| Prompt |
The answer must be an exact copy of the lines from the one containing "This screenshot has width=1456, height=818." through the last line of the records, with no pictures.

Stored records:
****************************************

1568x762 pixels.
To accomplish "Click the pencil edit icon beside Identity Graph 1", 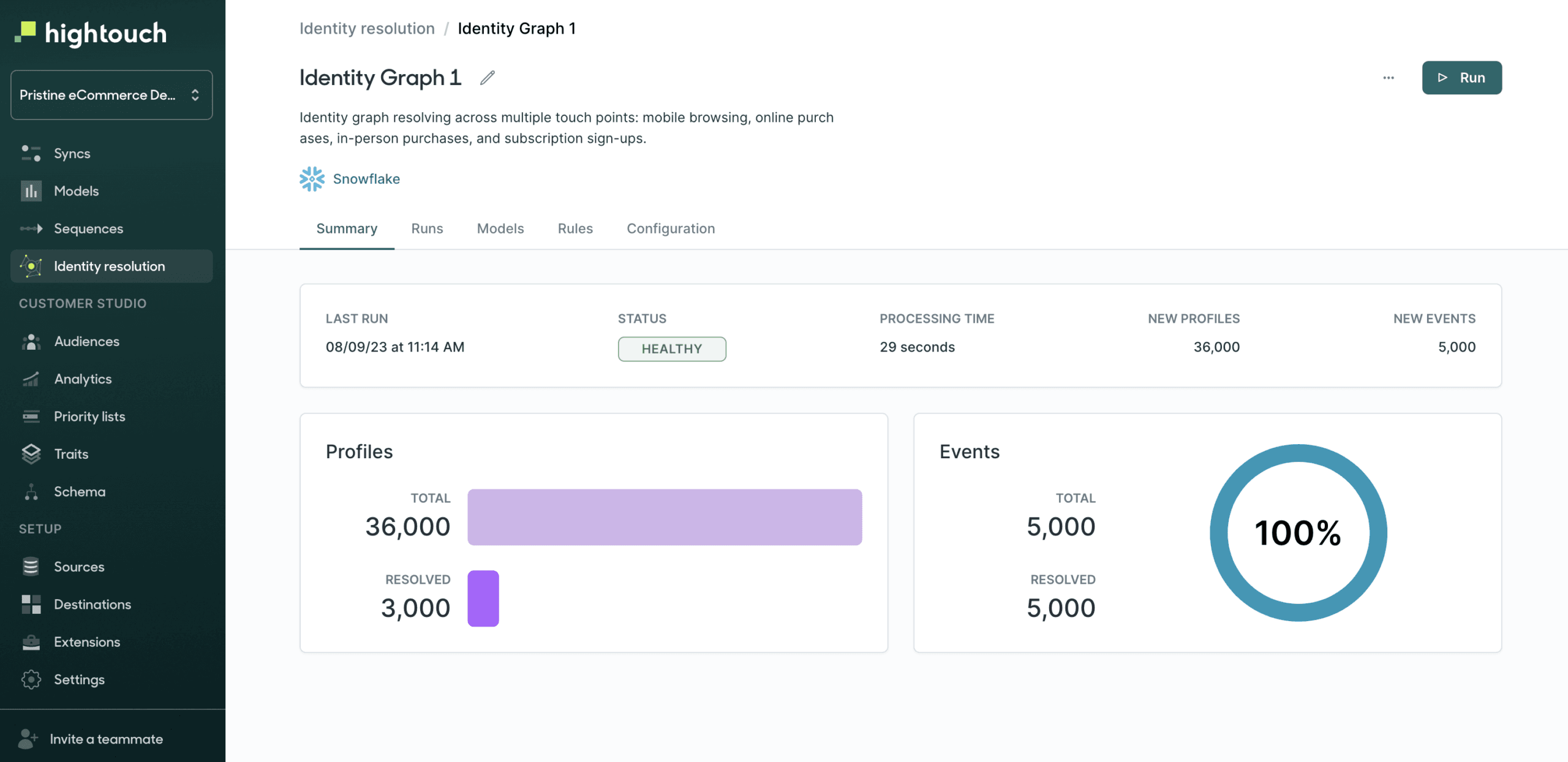I will (487, 78).
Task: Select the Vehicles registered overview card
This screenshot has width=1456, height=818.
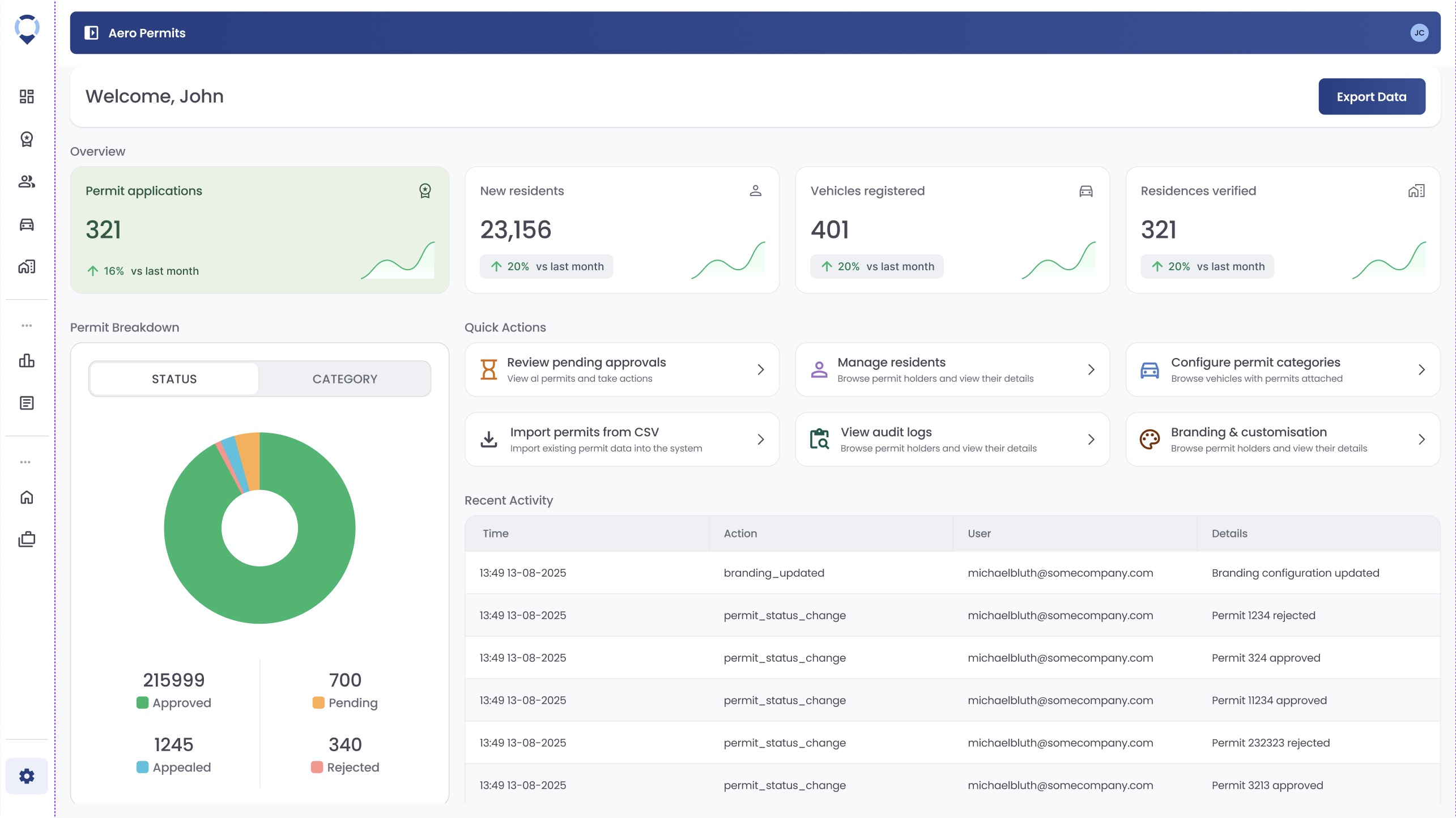Action: click(x=952, y=230)
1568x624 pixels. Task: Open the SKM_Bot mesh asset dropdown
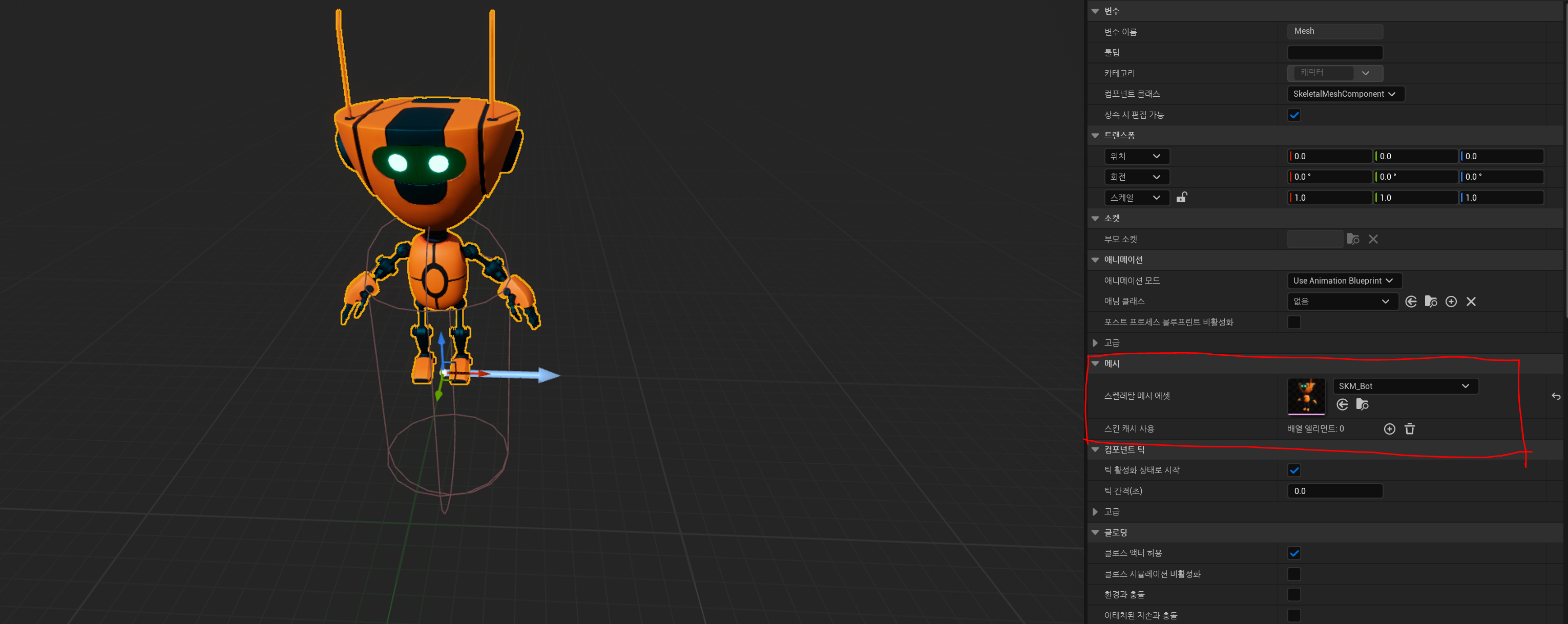1405,386
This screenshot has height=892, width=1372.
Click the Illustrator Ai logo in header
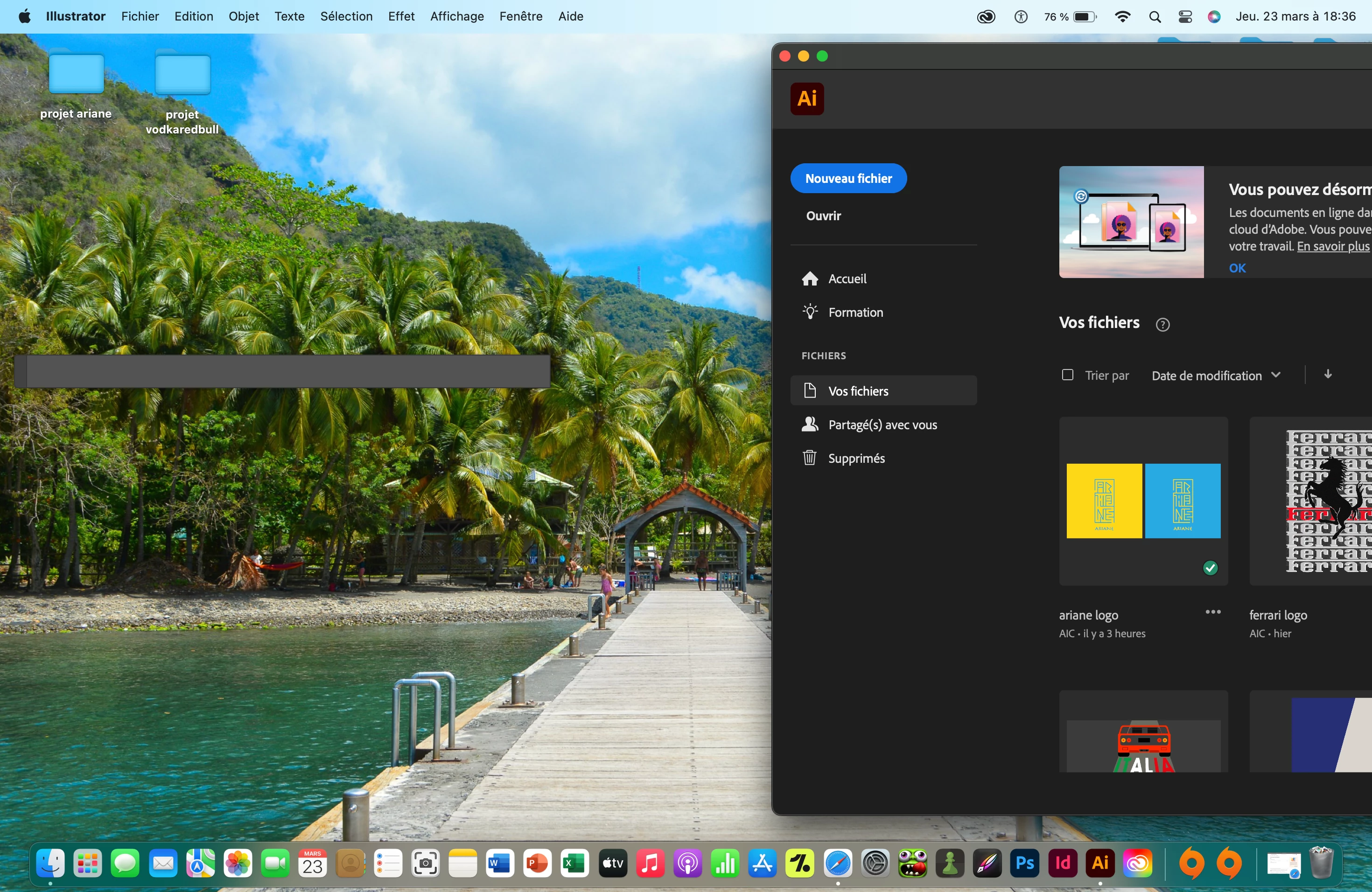click(x=807, y=98)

****************************************

| Task solution |
This screenshot has width=1456, height=818.
Action: click(x=952, y=230)
1568x624 pixels. Task: Open the SKM_Bot mesh asset dropdown
1405,386
This screenshot has height=892, width=1372.
Click the Illustrator Ai logo in header
click(x=807, y=98)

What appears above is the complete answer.